» **Task objective**
Pull every line from the records that has the word "count" in it.

» **Supplied information**

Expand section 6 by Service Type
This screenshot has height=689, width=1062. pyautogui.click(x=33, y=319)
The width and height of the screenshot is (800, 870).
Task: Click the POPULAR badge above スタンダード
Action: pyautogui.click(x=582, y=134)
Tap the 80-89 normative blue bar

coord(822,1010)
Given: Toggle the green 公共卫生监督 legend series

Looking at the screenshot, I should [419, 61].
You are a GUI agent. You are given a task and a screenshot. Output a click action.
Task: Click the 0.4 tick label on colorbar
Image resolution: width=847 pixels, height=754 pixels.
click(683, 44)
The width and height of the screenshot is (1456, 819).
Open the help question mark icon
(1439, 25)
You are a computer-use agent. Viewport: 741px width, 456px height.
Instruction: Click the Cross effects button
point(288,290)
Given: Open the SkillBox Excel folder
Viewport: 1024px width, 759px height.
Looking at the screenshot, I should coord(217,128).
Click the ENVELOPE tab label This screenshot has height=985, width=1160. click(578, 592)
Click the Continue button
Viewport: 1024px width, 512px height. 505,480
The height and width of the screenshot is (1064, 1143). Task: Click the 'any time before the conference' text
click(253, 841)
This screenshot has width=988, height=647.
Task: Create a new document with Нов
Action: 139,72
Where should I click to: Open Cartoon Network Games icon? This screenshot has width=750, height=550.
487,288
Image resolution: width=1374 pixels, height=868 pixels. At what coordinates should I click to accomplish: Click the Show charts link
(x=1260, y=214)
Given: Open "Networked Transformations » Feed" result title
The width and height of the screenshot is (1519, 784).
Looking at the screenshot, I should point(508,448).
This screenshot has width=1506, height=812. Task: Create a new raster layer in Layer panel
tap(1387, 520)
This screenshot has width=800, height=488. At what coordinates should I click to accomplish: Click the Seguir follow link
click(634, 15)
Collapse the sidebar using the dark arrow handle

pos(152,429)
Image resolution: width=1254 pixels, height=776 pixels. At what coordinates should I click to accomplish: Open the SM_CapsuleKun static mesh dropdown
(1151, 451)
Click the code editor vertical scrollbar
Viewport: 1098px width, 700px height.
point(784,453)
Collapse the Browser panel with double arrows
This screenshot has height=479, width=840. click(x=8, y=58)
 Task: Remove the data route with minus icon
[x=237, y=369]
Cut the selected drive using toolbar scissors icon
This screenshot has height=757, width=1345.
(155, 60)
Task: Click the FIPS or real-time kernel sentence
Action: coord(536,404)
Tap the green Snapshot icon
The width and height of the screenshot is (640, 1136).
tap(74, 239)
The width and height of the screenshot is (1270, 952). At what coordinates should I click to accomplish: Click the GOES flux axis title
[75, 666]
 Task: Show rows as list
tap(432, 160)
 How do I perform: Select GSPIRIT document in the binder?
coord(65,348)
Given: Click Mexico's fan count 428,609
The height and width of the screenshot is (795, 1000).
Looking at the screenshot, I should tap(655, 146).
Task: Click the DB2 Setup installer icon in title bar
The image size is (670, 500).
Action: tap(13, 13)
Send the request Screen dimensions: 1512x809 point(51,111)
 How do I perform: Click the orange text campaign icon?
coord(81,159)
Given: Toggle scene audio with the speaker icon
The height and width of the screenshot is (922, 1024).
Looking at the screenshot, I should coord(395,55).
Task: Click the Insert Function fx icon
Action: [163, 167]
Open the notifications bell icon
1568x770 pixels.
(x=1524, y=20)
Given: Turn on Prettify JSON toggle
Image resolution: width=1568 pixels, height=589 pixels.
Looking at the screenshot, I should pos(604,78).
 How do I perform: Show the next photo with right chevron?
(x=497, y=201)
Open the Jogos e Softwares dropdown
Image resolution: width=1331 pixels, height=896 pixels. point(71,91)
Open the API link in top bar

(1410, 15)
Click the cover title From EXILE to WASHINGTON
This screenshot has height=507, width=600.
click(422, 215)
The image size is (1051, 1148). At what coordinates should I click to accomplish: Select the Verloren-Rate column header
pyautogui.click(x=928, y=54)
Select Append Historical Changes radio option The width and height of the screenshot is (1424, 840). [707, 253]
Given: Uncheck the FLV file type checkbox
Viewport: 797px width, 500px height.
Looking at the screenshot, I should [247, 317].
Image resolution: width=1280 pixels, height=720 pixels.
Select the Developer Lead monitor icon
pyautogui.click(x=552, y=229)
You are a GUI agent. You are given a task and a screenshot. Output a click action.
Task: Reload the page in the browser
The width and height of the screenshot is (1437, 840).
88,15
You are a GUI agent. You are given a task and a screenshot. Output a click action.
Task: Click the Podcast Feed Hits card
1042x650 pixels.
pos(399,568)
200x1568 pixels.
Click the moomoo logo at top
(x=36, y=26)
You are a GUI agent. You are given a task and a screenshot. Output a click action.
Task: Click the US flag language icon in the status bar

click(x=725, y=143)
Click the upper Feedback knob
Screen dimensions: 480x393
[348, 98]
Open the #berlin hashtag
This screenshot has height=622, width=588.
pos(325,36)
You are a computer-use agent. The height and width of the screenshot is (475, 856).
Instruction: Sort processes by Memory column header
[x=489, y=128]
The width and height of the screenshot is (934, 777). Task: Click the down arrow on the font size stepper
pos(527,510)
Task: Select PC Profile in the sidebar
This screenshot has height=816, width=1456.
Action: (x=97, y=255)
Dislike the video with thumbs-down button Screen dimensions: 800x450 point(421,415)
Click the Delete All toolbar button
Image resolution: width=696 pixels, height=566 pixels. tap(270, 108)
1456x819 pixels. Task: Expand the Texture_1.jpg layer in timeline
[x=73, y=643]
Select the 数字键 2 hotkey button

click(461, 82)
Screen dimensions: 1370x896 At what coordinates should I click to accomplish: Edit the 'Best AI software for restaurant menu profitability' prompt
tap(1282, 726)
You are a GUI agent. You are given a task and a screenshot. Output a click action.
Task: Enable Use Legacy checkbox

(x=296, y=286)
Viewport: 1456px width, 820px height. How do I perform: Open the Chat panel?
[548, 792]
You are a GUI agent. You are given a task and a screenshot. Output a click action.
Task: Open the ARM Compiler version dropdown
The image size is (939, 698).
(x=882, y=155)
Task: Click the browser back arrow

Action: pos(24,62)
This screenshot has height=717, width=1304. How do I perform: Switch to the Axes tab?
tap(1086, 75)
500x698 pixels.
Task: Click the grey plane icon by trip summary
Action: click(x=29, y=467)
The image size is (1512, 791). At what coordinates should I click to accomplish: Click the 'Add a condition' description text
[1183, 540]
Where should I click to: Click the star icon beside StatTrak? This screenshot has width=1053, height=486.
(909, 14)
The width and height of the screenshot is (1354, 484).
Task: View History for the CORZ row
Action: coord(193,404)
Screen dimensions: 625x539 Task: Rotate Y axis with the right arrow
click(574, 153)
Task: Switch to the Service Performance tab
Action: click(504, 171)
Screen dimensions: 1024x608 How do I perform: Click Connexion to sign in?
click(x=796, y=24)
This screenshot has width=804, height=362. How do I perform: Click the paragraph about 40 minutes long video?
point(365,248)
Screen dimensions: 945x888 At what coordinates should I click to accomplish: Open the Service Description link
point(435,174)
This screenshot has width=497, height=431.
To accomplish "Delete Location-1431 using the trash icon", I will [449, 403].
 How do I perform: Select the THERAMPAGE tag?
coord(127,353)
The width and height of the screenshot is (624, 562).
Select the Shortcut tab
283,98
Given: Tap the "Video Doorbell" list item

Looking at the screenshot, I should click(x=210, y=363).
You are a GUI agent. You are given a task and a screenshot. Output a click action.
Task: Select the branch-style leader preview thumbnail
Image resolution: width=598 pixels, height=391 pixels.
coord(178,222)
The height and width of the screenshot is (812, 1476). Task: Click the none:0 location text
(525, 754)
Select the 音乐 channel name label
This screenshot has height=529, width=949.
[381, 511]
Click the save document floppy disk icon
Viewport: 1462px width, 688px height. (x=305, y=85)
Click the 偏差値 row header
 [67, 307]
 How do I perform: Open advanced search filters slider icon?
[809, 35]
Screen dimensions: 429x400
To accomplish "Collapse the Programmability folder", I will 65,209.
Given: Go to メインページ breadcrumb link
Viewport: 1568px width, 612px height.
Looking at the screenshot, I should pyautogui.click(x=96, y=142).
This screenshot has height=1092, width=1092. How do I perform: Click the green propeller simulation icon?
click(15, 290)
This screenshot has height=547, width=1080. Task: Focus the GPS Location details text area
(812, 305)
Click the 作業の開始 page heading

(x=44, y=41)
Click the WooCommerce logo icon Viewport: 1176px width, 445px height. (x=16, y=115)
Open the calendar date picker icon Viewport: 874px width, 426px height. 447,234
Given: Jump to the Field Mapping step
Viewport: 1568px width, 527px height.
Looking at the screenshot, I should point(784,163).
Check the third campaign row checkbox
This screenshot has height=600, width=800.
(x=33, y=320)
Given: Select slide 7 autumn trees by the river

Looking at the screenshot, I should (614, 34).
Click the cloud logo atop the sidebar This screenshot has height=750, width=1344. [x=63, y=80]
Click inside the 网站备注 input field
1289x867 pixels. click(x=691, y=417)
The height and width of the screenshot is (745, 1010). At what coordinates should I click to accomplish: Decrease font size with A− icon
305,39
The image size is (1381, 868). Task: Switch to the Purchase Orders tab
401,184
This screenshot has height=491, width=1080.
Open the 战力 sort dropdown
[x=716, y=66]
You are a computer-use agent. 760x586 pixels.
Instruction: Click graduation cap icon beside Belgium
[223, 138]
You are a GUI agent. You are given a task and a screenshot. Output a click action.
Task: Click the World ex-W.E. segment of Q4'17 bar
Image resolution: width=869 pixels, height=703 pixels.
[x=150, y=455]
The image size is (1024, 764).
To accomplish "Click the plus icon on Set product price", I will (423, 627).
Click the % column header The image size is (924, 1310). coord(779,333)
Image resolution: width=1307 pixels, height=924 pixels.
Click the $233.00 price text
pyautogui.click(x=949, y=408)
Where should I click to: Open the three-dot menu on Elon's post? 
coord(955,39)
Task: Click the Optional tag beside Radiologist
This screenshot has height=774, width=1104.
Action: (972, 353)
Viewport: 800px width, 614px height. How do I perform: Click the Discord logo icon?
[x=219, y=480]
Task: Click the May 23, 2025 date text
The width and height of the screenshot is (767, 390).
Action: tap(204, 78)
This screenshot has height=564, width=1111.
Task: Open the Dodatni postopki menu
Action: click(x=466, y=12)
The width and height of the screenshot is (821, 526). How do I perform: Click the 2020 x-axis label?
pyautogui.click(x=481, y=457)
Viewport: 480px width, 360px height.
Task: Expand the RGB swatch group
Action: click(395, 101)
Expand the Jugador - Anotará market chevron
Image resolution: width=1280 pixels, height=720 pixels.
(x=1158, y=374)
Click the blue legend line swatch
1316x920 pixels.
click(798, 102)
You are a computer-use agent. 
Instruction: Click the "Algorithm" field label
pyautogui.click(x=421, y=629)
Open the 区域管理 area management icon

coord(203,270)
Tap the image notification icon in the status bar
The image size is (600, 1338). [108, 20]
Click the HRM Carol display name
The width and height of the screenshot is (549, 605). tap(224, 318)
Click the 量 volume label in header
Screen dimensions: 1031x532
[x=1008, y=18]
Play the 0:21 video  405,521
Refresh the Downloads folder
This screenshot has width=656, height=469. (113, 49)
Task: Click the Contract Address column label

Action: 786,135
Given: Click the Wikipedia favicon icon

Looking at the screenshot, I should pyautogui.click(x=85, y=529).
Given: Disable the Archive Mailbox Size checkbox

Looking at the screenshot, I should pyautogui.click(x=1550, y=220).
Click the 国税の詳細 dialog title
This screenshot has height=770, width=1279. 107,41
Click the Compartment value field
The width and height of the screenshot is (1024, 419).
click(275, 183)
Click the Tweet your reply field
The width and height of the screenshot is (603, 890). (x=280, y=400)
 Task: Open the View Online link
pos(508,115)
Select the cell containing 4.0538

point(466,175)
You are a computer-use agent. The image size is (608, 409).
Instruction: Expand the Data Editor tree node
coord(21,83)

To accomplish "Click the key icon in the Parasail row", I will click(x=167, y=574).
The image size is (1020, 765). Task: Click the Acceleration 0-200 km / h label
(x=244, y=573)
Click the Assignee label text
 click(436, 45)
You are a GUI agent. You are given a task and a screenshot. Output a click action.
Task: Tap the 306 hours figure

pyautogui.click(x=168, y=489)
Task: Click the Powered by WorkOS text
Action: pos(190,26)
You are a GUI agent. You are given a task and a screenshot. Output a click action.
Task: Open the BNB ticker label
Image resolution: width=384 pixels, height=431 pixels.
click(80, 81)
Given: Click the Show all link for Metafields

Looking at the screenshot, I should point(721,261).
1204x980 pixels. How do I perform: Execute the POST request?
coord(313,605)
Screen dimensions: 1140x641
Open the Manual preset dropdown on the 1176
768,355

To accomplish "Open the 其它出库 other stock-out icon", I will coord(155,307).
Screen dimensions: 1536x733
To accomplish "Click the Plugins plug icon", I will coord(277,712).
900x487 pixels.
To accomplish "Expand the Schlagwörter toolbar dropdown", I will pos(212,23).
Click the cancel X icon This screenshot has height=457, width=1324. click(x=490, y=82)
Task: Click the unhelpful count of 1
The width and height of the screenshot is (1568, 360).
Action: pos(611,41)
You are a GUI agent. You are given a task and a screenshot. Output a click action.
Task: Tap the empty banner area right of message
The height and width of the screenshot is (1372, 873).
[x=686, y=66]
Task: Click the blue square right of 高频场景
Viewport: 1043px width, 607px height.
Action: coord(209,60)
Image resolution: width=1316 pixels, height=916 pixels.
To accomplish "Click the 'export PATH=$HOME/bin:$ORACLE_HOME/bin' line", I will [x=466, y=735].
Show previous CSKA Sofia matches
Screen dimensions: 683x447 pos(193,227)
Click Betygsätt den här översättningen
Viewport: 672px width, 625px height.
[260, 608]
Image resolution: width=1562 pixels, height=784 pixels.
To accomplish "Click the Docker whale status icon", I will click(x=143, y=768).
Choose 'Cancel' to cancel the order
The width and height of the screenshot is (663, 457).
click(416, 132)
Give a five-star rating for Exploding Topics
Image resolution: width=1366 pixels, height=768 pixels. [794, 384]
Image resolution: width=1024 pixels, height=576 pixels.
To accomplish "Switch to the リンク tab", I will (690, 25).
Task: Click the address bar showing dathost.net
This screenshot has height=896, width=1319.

» **Answer space**
Given: Click Mexico's fan count 428,609
Task: Click the unhelpful count of 1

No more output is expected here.